Sometimes, for it to bring about new ideas, one must apply 21st century innovations to existing – or even ancient – practices. In this week’s cover story (page 24) Palestinian scientist and biotech company founder Penelope Shihab recounts how she successfully managed to use antibodies from traditional Bedouin camel milk to invent a product that combats acne.
It wasn’t always easy. In Shihab’s own words, “It was a very challenging experience” spending two years struggling to convince investors and scientists to support her and her research. “It’s time to offer more opportunities to think outside the box,” she says.

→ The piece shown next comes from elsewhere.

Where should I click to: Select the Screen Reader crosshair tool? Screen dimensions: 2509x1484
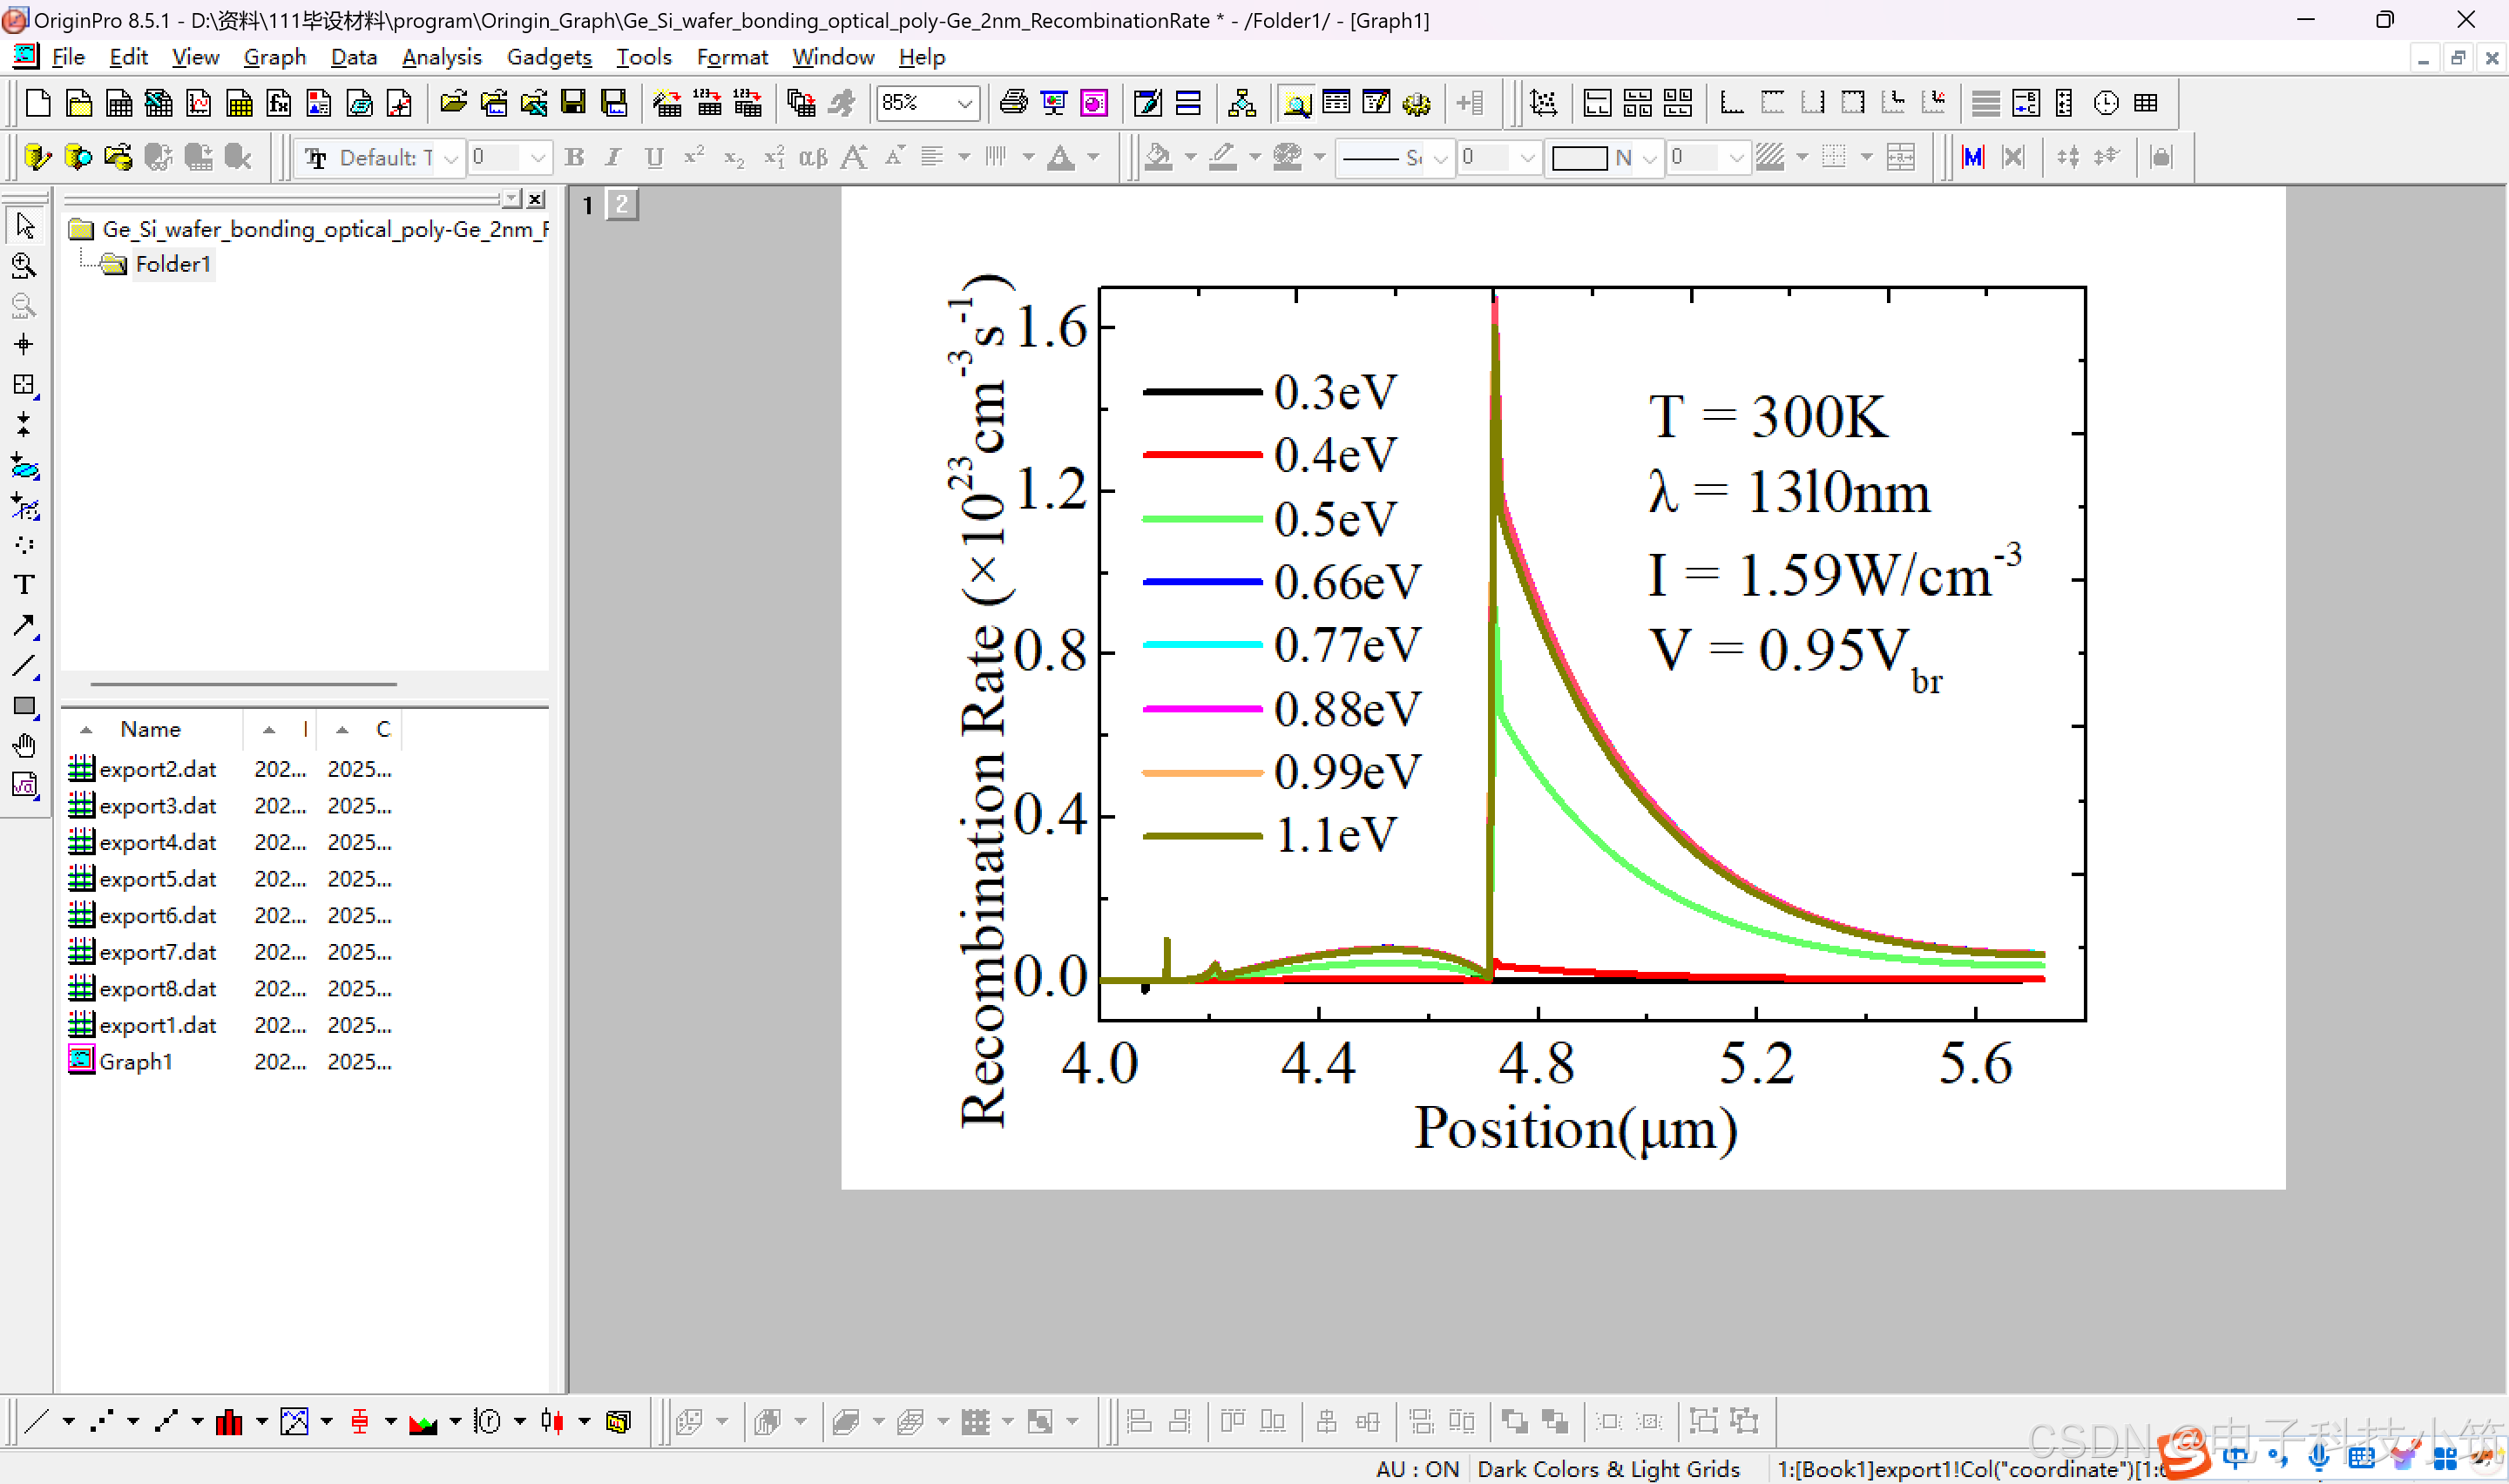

When properly supported, however, innovation has an enormous potential to change lives.
Artificial intelligence (AI) is a prime example. While the technology may once have seemed like something from a futuristic sci-fi film, support for it – particularly from the UAE’s government – is rapidly changing the world. As Microsoft Gulf’s Alessio Bagnaresi writes in one of this week’s comment pieces, “The contribution of AI to economic growth is not abstract.”
AI is already changing sectors ranging from healthcare to manufacturing. In this way, innovation is very tangibly helping the UAE develop the non-oil sectors that are vital for its future.
For the average man on the street, the everyday effect of AI on daily life is yet to reveal itself. But innovation is also on the cusp of radically changing the way we travel, as Restrata’s vice president for professional services and airports, Ian Todd, says in his piece.
Sometime in the not-too-distant future, we may be able to blast off in a spacecraft from Dubai and land in London half an hour later. This amazing feat of engineering, however, will require innovation at every step of the travel process. “The passenger who can travel from London to Sydney in 51 minutes is unlikely to be content to spend the same time or more making their way through check-in and security at either end of the journey,” says Todd.
Ongoing research hopes to deliver a day when we will be able to go through quick and efficient ‘stand-off’ screening, or plan our airport visits with the assistance of online and physical screens displaying waiting times for airport security. Early versions of such technology are already in use at various airports around the world, and give us a small glimpse of what today’s innovations will mean for the world of tomorrow.
Notably, innovation doesn’t necessarily always imply having to do something new. We are, in fact, beginning to see innovative ways to use current technologies. Just this week, for example, we saw Dubai-based ride-hailing app, Careem, launch Dukkan, an extension of its platform that will see its network of drivers deliver t-shirts, sweatshirts and other items to customers in as fast as an hour. Rival Uber, for its part, has already successfully used its platform to deliver food, and in certain American markets is also using its drivers to deliver parcels.
Given how rapidly technology is developing, and how dedicated the region and the world’s young innovators are to coming up with new ideas, it seems clear that we’re only just scratching the surface of what is possible, and how our lives are being, and will be, transformed. As far as innovation goes, the sky is the limit.